**Your instructions**:
Rewrite the records below with every "The image size is" swapped for "The screenshot size is", keeping everything else the same.

**Supplied material**:
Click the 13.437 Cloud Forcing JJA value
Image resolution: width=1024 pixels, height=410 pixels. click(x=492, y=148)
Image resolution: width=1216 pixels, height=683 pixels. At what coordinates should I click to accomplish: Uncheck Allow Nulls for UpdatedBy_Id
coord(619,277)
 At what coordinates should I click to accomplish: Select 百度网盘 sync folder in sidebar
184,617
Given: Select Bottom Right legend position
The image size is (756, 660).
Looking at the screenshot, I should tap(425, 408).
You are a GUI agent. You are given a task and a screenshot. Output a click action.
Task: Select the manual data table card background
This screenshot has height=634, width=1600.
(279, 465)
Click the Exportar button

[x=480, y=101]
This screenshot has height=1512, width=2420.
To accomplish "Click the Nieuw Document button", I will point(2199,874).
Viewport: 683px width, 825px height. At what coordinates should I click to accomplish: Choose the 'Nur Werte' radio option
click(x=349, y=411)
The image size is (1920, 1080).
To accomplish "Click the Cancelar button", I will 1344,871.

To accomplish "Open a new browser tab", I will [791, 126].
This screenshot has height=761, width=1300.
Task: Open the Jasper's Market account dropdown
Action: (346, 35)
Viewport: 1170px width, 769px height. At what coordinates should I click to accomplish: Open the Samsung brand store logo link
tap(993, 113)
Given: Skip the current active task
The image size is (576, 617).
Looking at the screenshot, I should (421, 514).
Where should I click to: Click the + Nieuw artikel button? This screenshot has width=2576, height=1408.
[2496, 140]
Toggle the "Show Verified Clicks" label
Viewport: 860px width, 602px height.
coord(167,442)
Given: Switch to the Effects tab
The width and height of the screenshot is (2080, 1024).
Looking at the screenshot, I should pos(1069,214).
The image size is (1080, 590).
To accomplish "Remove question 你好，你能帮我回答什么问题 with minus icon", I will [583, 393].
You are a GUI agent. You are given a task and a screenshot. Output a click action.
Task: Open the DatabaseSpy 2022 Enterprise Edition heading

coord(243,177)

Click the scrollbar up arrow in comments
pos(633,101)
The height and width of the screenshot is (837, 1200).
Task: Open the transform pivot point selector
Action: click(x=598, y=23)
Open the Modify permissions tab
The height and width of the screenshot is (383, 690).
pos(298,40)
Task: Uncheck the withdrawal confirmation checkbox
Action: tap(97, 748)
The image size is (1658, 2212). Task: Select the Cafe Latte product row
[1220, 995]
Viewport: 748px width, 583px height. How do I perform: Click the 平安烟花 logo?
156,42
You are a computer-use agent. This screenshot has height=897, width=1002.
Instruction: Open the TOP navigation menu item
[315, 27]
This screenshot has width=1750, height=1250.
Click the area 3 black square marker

**Result**:
Click the 13.437 Cloud Forcing JJA value
Image resolution: width=1024 pixels, height=410 pixels. click(x=492, y=148)
Image resolution: width=1216 pixels, height=683 pixels. At what coordinates should I click to accomplish: Uncheck Allow Nulls for UpdatedBy_Id
coord(619,277)
 At what coordinates should I click to accomplish: Select 百度网盘 sync folder in sidebar
184,617
Given: Select Bottom Right legend position
The screenshot size is (756, 660).
Looking at the screenshot, I should tap(425, 408).
You are a GUI agent. You are given a task and a screenshot. Output a click action.
Task: Select the manual data table card background
This screenshot has height=634, width=1600.
(279, 465)
Click the Exportar button

[x=480, y=101]
This screenshot has height=1512, width=2420.
To accomplish "Click the Nieuw Document button", I will point(2199,874).
Viewport: 683px width, 825px height. At what coordinates should I click to accomplish: Choose the 'Nur Werte' radio option
click(x=349, y=411)
The screenshot size is (1920, 1080).
To accomplish "Click the Cancelar button", I will 1344,871.

To accomplish "Open a new browser tab", I will [791, 126].
This screenshot has height=761, width=1300.
Task: Open the Jasper's Market account dropdown
Action: (346, 35)
Viewport: 1170px width, 769px height. At what coordinates should I click to accomplish: Open the Samsung brand store logo link
tap(993, 113)
Given: Skip the current active task
The screenshot size is (576, 617).
Looking at the screenshot, I should (421, 514).
Where should I click to: Click the + Nieuw artikel button? This screenshot has width=2576, height=1408.
[2496, 140]
Toggle the "Show Verified Clicks" label
Viewport: 860px width, 602px height.
coord(167,442)
Given: Switch to the Effects tab
The width and height of the screenshot is (2080, 1024).
Looking at the screenshot, I should pos(1069,214).
The screenshot size is (1080, 590).
To accomplish "Remove question 你好，你能帮我回答什么问题 with minus icon", I will [583, 393].
You are a GUI agent. You are given a task and a screenshot. Output a click action.
Task: Open the DatabaseSpy 2022 Enterprise Edition heading

coord(243,177)

Click the scrollbar up arrow in comments
pos(633,101)
The height and width of the screenshot is (837, 1200).
Task: Open the transform pivot point selector
Action: click(x=598, y=23)
Open the Modify permissions tab
The height and width of the screenshot is (383, 690).
pos(298,40)
Task: Uncheck the withdrawal confirmation checkbox
Action: tap(97, 748)
The screenshot size is (1658, 2212). Task: Select the Cafe Latte product row
[1220, 995]
Viewport: 748px width, 583px height. How do I perform: Click the 平安烟花 logo?
156,42
You are a computer-use agent. This screenshot has height=897, width=1002.
Instruction: Open the TOP navigation menu item
[315, 27]
This screenshot has width=1750, height=1250.
Click the area 3 black square marker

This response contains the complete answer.